Ramallah affirme se préparer à recevoir deux millions de doses de vaccin AstraZenaca au cours du mois d’avril. Selon la ministre de la Santé de l’Autorité palestinienne, Mai al-Kaila, environ 100 000 vaccins Sinopharm chinois devraient entrer sur le territoire dans les prochaines semaines.
L’AP s’attend également à obtenir environ 37 000 vaccins Pfizer ainsi que 240 000 à 405 600 vaccins AstraZeneca dans le cadre du programme COVAX, un programme mondial de vaccination pour les pays pauvres ou à revenu moyen qui est soutenu par l’Organisation mondiale de la Santé.
Après de nombreux obstacles bureaucratiques, les vaccins Pfizer, qui doivent être administrés aux employés du secteur de la Santé, devraient arriver à Ramallah le 17 mars, a confié une source de l’Organisation mondiale de la Santé au Times of Israël.
Environ 12 000 doses de vaccins ont été livrées à l’AP jusqu’à présent – 2000 vaccins Moderna, donnés par Israël, et 10 000 doses du vaccin russe Sputnik V. Environ 2 000 doses de ces vaccins ont été envoyées dans la bande de Gaza et environ 200 en Jordanie, a fait savoir le ministère de la Santé palestinien.
Les 9 000 vaccins restants ont été alloués à la Cisjordanie, a ajouté le ministère de la Santé.
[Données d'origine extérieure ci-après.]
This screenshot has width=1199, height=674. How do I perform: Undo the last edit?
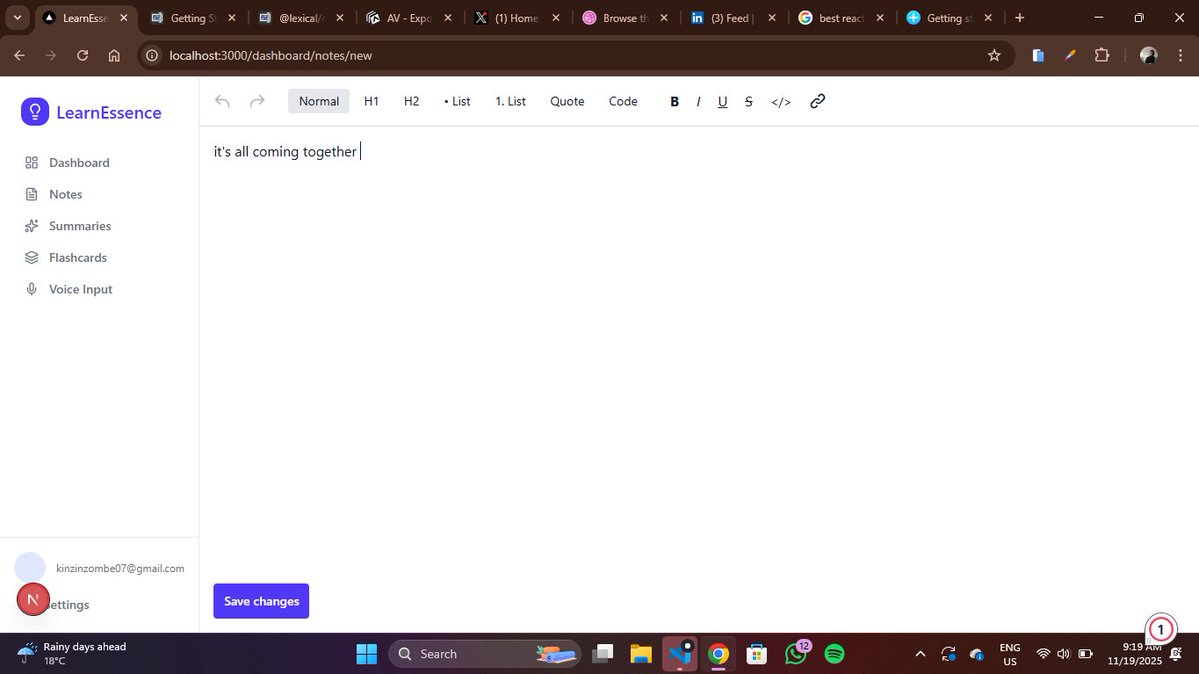coord(221,101)
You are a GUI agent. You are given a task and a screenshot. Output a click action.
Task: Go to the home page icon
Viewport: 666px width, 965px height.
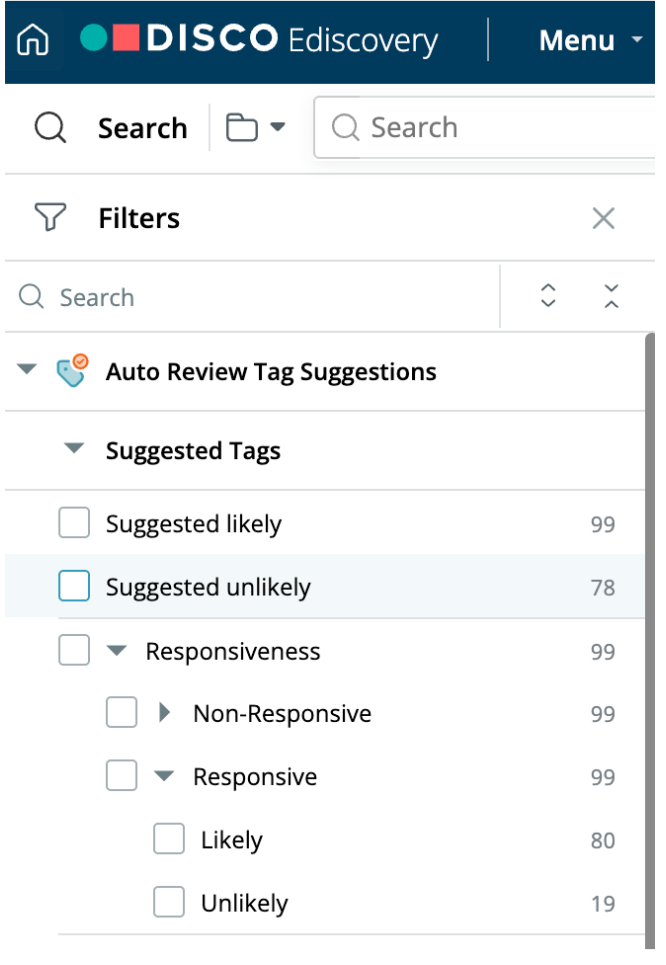point(33,41)
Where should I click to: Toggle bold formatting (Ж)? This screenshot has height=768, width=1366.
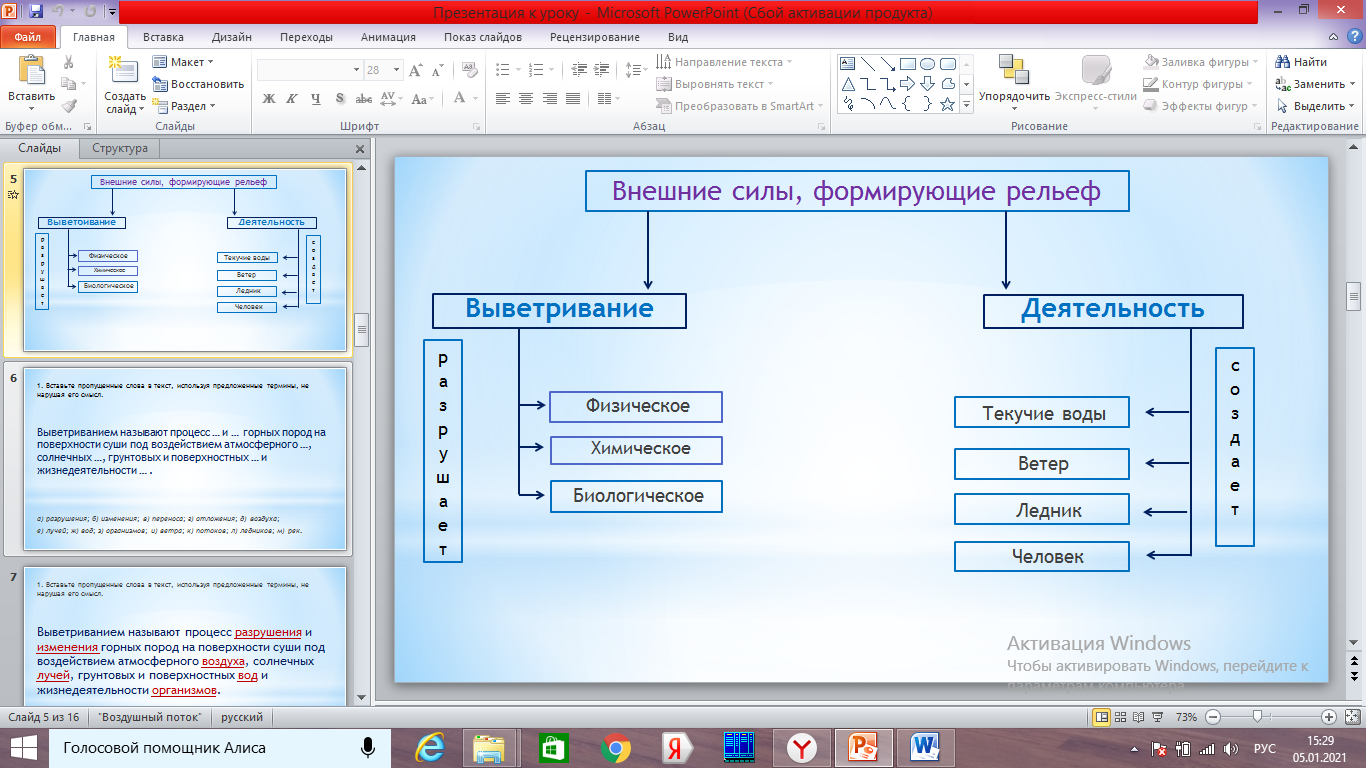268,98
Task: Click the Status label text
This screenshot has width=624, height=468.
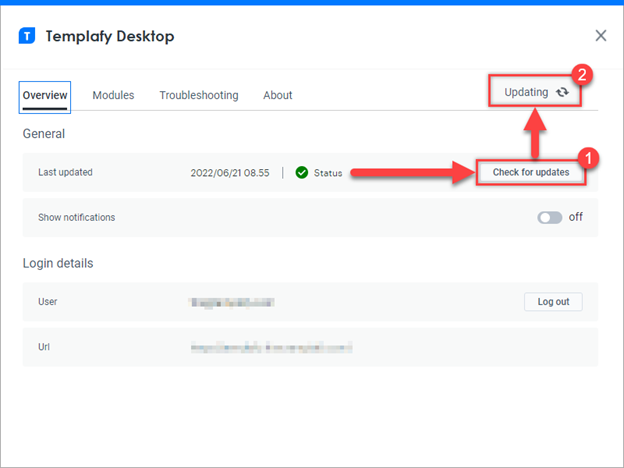Action: (x=328, y=173)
Mais leur distribution a donné lieu à des accusations de népotisme et de corruption, avec un certain nombre de doses qui ont été administrées à des personnes proches des responsables du gouvernement au détriment des personnels de santé.
Dans un communiqué, Ramallah a reconnu que certaines doses avaient été données à des officiels gouvernementaux, à certains jeunes étudiants et aux membres de l’équipe national de football. Ils ont néanmoins maintenu que 90% des vaccins avaient été administrés aux personnels qui se trouvent actuellement sur le front de la pandémie.
Alors que le système de santé palestinien est proche de l’effondrement, al-Kaila a fait savoir mercredi que l’AP avait reçu une livraison de dix respirateurs et autres équipements médicaux de la part d’une organisation caritative dont le siège est aux Émirats arabes unis.
C’est l’International Charity Organization, un groupe soutenu par le gouvernement, qui était à l’origine de cette livraison, selon al-Kaila. Des fonds ont également été fournis par la communauté de la diaspora palestinienne qui vit aux EAU.
Un responsable de la Santé palestinien a déclaré aux journalistes que l’ONG débattait de la possibilité d’envoyer des doses de vaccin supplémentaires aux Palestiniens, en commençant avec les Palestiniens « pauvres et marginalisés » au sein de la société.
Un porte-parole du ministère des Affaires étrangères des Émirats n’a pas répondu à notre demande de commentaire.